Excerpted data -
◆ ◆ ◆ ◆ ◆ ◆ ◆
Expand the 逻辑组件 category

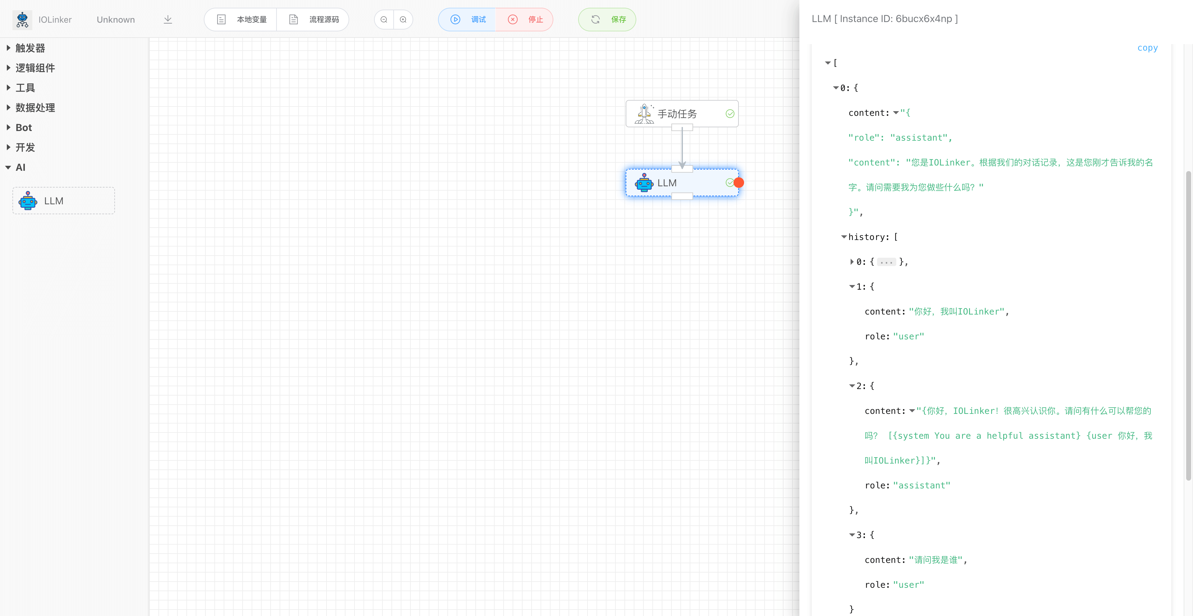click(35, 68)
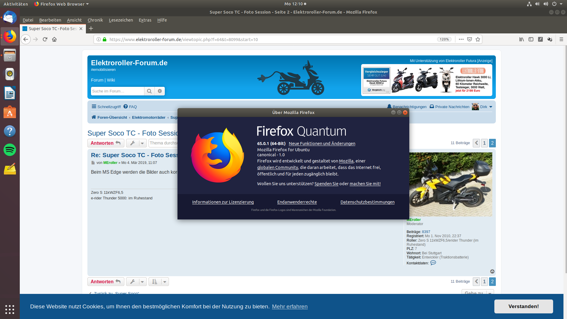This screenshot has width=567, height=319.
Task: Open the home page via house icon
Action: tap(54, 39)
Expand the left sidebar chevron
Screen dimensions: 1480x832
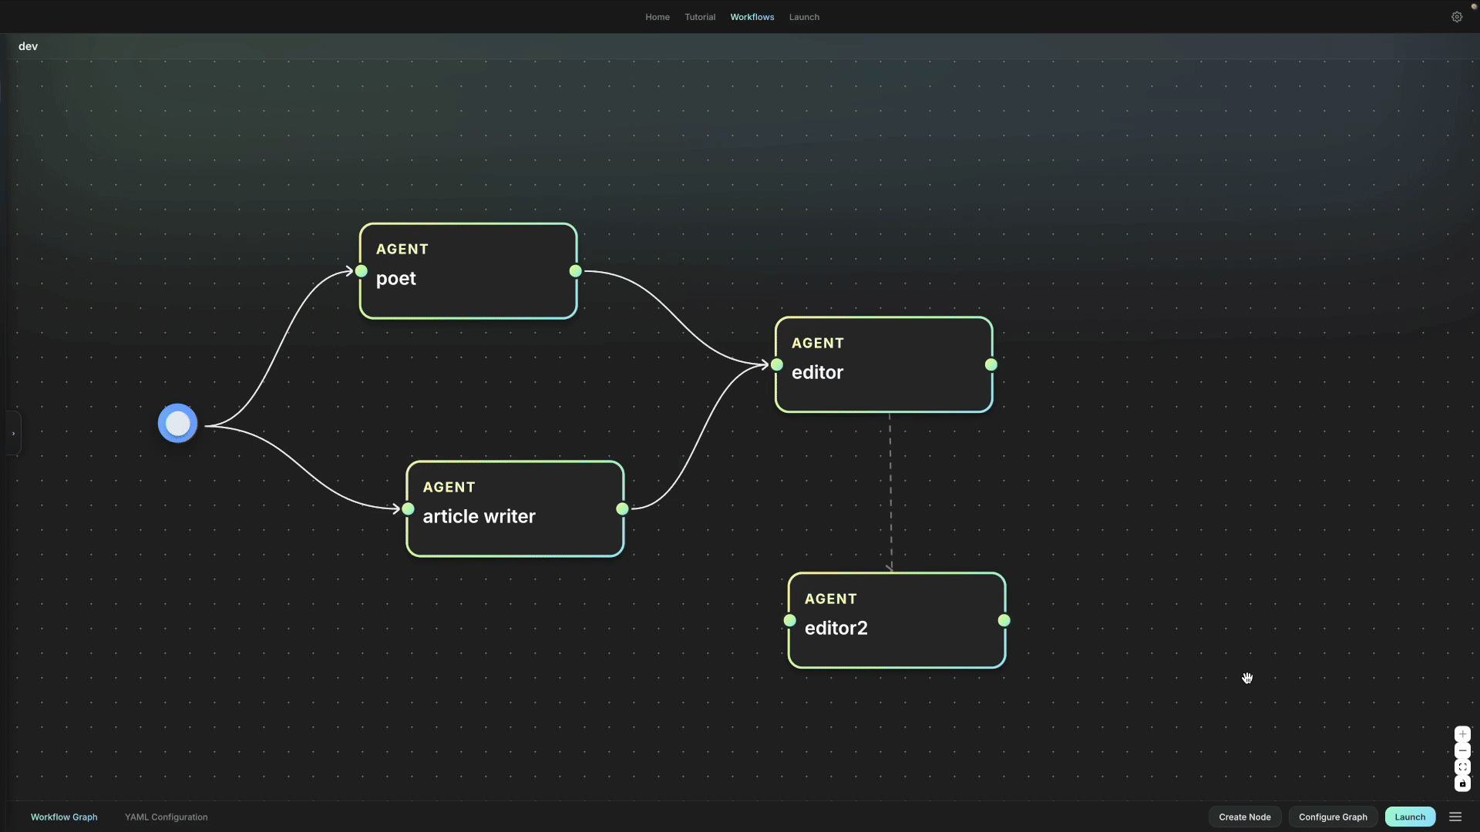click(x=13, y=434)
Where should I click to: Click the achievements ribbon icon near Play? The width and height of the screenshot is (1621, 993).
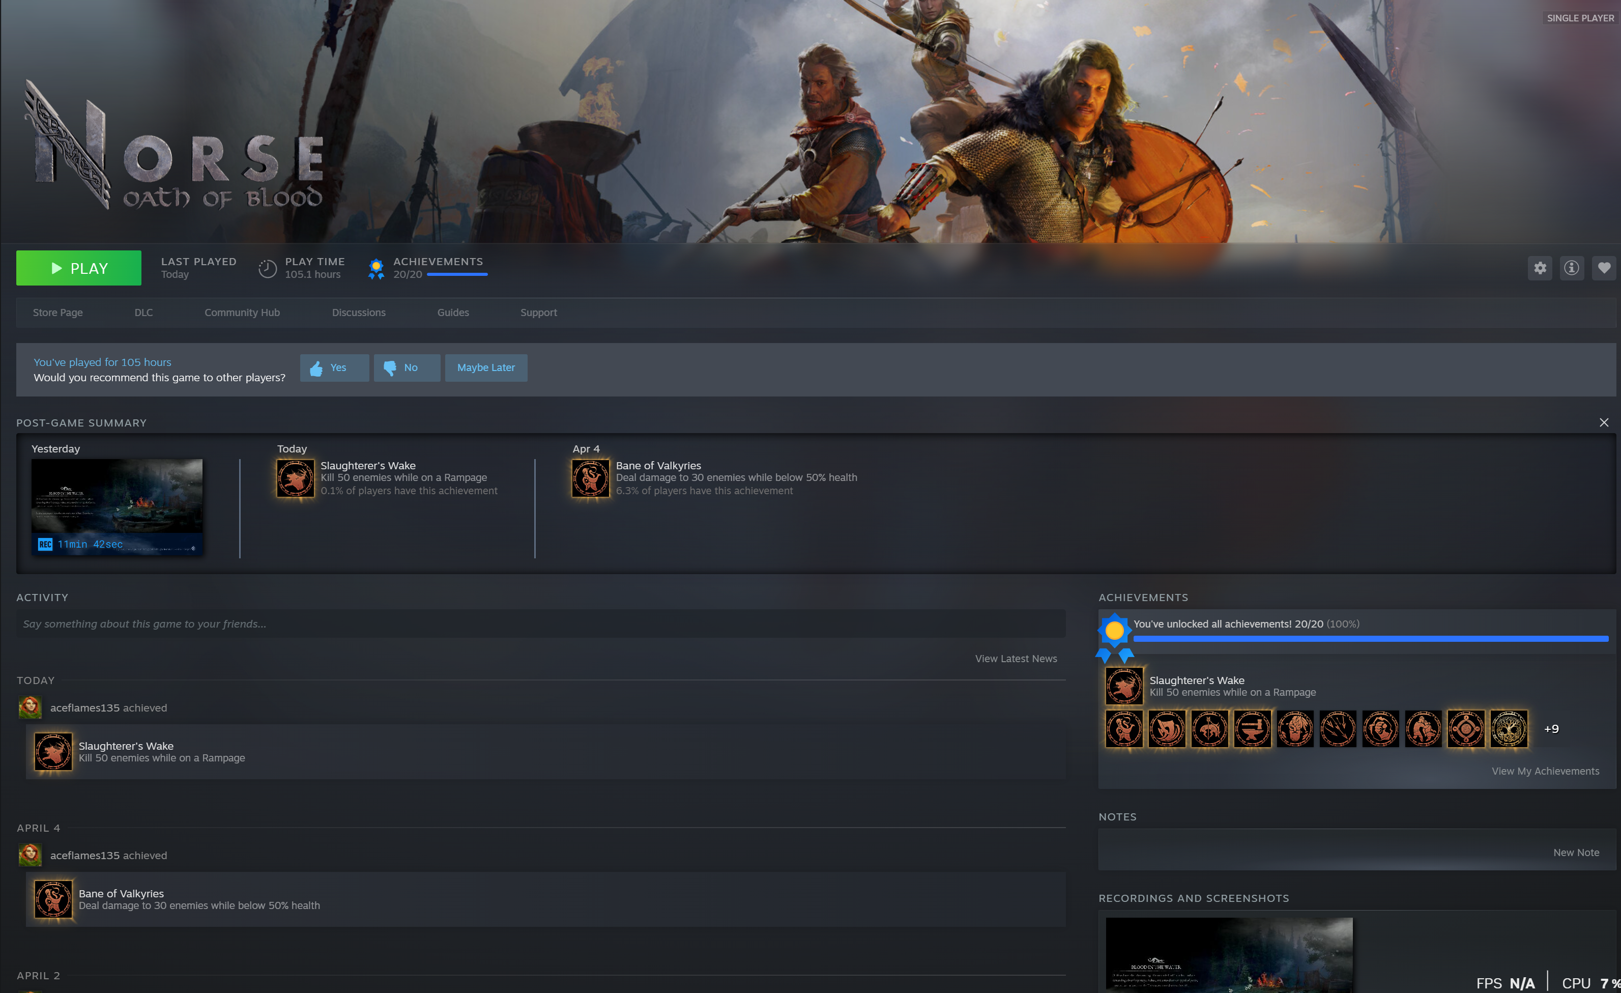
◆ ◆ ◆ ◆ ◆ ◆ ◆
Activity - Transcribe all the data word for word; the images stay out.

The answer -
Expand the 逻辑组件 category

click(35, 68)
This screenshot has width=567, height=319.
Task: Open the home page via house icon
Action: tap(54, 39)
Expand the left sidebar chevron
Screen dimensions: 1480x832
click(x=13, y=434)
Where should I click to: Click the achievements ribbon icon near Play? The width and height of the screenshot is (1621, 993).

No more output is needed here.